[Text passage — start]

Coast GP to lead Australian doctors’ fight aganist war

Jessica Benton
A SURF COAST doctor is leading a call to abolish warfare around the world.
Long-serving Torquay GP Bill Williams was elected president of Australian Medical Association for Prevention of War last month.
The peak medical body represents doctors and other health professionals on peace and health issues.
Dr Williams said he hoped to use his position of power to advocate and educate the community on the human and economic costs of warfare.
He believed the association could have significant influence in pushing the case against war.
“We’ve played a central role over the past three decades in educating the public and other health professionals as well as advocating to governments on the health costs of war,” he said.
“The acute effects of war are human death and maims and the reality is that in the last few decades in most modern wars the main victims of warfare are civilians.
“Working to prevent and resolve conflict is an essential part of my job as a doctor. War not only kills and maims, it also costs big money: one sixth of the global military budget could pay for the basic living needs of the world’s poor and put the brakes on environmental degradation.
“By preventing war, we can prevent a lot of death and illness.”
Dr Williams used a nuclear bomb blast in Geelong as an example of the cost of war.
The human cost would be 100,000 deaths from the blast, fire and radiation. A further 100,000 would die in following decades from radiation-related illness.
“While the risk is very low, the impact could be devastating,” Dr Williams said.
“I’m not trying to scare people but rather raise the awareness of these possibilities.”
In the past Dr Williams has campaigned for the abolition of atomic weapons, highlighting in particular the associated health risks related to nuclear power and uranium mining.
Dr Williams was born and bred in Geelong. He has worked for many years in the region as a hospital doctor, a forensic medical officer and a GP.
He spent most of the 1990s working for remote Aboriginal health services in the Northern Territory before returning to practice at the Surf Coast Medical Clinic in Torquay 10 years ago.
The association was established about 30 years ago at the height of the Cold War.
Dr Williams said its major focus was still abolition of nuclear weapons.

[Text passage — finish]

Requirement A: Summarize the article about the Torquay doctor in two sentences.
Requirement B: According to the article about the Torquay doctor, where did Dr Williams work for most of the 1990s?

[Provided data — start]

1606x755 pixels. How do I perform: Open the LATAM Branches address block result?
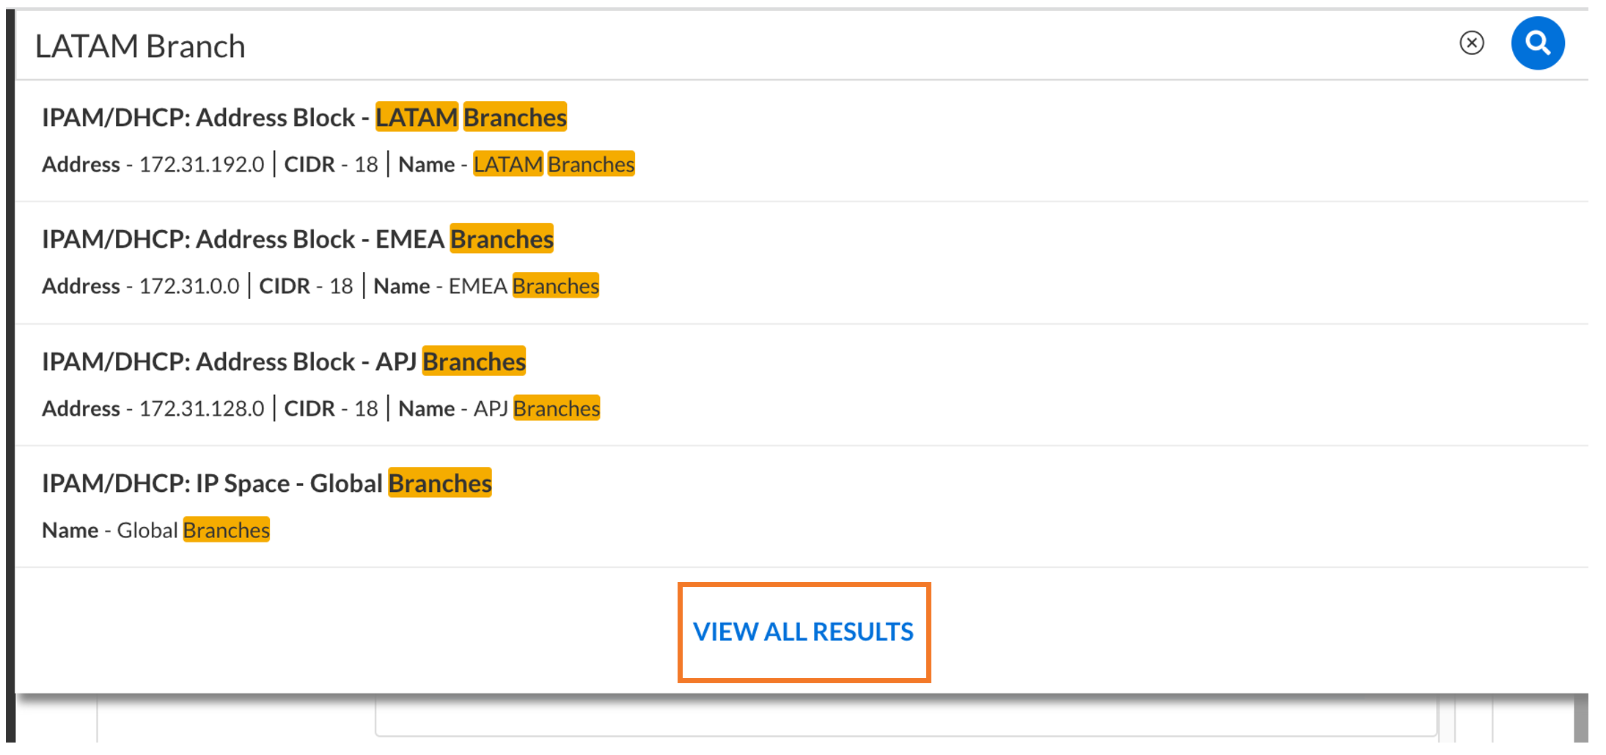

[Provided data — finish]

Written response A: Torquay GP Bill Williams was elected president of the Australian Medical Association for Prevention of War and hopes to use the role to advocate and educate the community on the human and economic costs of war. He argues that preventing war prevents much death and illness, and the association, founded about 30 years ago during the Cold War, still focuses mainly on abolishing nuclear weapons.

Written response B: He worked for remote Aboriginal health services in the Northern Territory.